ネズミ女の名前

ある休日の午後、デパートの前の広場で小規模なコンサートが催されていた。僕らは買い物帰りに広場の前を通りかかり、息子と娘が興味を示したので、足を止めて観客の中に加わった。そのときステージ上では4人組のバンドが演奏していた。それはディープ・パープルの楽曲だった。4人とも見るからに若く、高校生か大学生のようで、どうしてそんな若者がそんな古いハード・ロックを演奏しているのかはわからなかったが、でもディープ・パープルの音楽は悪くない。それにバンドの演奏は意外なほど原曲に忠実だった。息子のケイが音楽に合わせて踊りみたいな動きをしていた。
『スペース・トラッキン』が終わるとバンドは引き上げた。司会者の男性がステージに出てきて、その男はなぜか法被のような服を身に着けていたのだが、次に登場するミュージシャンの名前を大語で呼びあげた。『ヒサコ』と呼ばれたその女性が、ステージ上に現れた。アコースティック・ギターを抱えたその小柄な女性は、僕もよく知っている人物だった。駅の地下道で何度も見かけた、あのネズミに似た顔の女だった。
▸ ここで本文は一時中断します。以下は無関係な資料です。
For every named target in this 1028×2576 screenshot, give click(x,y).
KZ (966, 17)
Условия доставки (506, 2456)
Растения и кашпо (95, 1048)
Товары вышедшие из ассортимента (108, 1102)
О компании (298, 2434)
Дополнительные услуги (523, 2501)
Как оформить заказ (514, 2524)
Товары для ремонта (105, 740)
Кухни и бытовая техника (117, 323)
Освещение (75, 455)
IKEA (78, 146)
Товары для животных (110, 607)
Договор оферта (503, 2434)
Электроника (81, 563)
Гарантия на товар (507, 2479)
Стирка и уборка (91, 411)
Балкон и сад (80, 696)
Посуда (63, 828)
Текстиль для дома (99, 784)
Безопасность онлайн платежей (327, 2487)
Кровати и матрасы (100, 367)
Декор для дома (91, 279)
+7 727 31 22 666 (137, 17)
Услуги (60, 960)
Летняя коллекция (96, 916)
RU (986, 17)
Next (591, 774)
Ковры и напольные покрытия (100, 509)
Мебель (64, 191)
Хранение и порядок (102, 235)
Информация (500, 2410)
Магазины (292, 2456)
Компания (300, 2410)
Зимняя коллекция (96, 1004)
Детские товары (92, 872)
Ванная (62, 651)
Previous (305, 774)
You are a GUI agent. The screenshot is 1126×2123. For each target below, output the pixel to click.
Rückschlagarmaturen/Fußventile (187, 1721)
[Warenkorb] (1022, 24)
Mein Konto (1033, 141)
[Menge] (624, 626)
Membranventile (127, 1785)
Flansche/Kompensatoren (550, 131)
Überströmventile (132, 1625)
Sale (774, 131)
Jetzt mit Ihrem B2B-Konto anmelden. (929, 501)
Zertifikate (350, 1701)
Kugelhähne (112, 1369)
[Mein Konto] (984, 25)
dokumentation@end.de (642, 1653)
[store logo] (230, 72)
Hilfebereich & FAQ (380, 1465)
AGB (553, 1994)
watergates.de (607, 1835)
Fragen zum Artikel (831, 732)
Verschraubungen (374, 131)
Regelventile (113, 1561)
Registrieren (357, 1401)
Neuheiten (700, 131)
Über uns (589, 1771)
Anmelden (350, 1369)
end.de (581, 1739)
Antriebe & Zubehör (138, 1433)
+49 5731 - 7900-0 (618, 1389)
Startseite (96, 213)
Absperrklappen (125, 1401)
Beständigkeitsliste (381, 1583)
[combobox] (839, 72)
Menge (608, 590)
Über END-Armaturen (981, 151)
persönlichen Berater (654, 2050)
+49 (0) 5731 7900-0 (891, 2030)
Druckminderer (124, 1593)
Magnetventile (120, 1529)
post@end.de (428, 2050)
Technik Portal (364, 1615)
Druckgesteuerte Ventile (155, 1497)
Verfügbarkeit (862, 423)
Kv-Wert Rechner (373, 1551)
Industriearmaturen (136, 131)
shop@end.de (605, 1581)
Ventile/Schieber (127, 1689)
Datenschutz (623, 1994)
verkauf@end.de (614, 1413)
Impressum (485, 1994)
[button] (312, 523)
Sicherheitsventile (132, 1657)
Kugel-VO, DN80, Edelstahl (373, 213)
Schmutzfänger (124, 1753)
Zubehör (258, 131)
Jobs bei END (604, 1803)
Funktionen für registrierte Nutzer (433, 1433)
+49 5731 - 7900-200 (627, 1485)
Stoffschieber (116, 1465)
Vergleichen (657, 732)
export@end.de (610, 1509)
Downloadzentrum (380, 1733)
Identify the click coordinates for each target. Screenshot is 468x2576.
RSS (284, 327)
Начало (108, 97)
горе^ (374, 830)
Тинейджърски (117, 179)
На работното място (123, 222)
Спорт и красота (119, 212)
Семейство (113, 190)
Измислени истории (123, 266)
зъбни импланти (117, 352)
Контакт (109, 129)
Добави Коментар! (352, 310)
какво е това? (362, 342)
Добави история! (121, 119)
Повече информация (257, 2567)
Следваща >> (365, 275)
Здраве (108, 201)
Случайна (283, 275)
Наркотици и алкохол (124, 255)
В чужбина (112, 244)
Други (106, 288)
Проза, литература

彼女は歌いはじめた。その歌もまた僕が聞いたことのあるものだった。いつだったか、僕は直接彼女に声をかけたときに、そのタイトルを尋ねた記憶がある。そうだ、『遥かなる冒険』だ。
周りの人々は黙って耳を傾けている。中には手拍子をしている人もいた。そして僕はまたしても彼女の歌に苛立っていた。ネズミ女は決して歌が下手なわけではない。歌唱法や発声には努力のあとがうかがえる。でもその歌はどうしようもなく僕を不愉快にさせる。彼女はいかにも気持ちよさそうに歌っていて、そして歌っている自分がこんなに気持ちいいのだから聞く人もきっと気持ちよくなるはずだと、無邪気に、そしてかたくなに信じている風に見える。自分の声や歌い方が、誰かを不愉快にさせるかもしれないという可能性など、頭の片隅にもないはずだ。もし何かのはずみにそうした考えが浮かんだとしても、あの女はあっさりとそれを退けてしまうだろう。彼女はそれをあっさりと退けることができる種類の人間なのだ。そんなことを考えて、僕は不愉快になっていた。

曲が終わって人々は拍手をした。妻も子供たちも拍手をしていた。
「帰ろう」と僕は言った。そうね、と妻が言う。子供たちは名残惜しそうにしていたが、駄々をこねるほどでもなかった。ネズミ女は次の曲の最初のコードを鳴らした。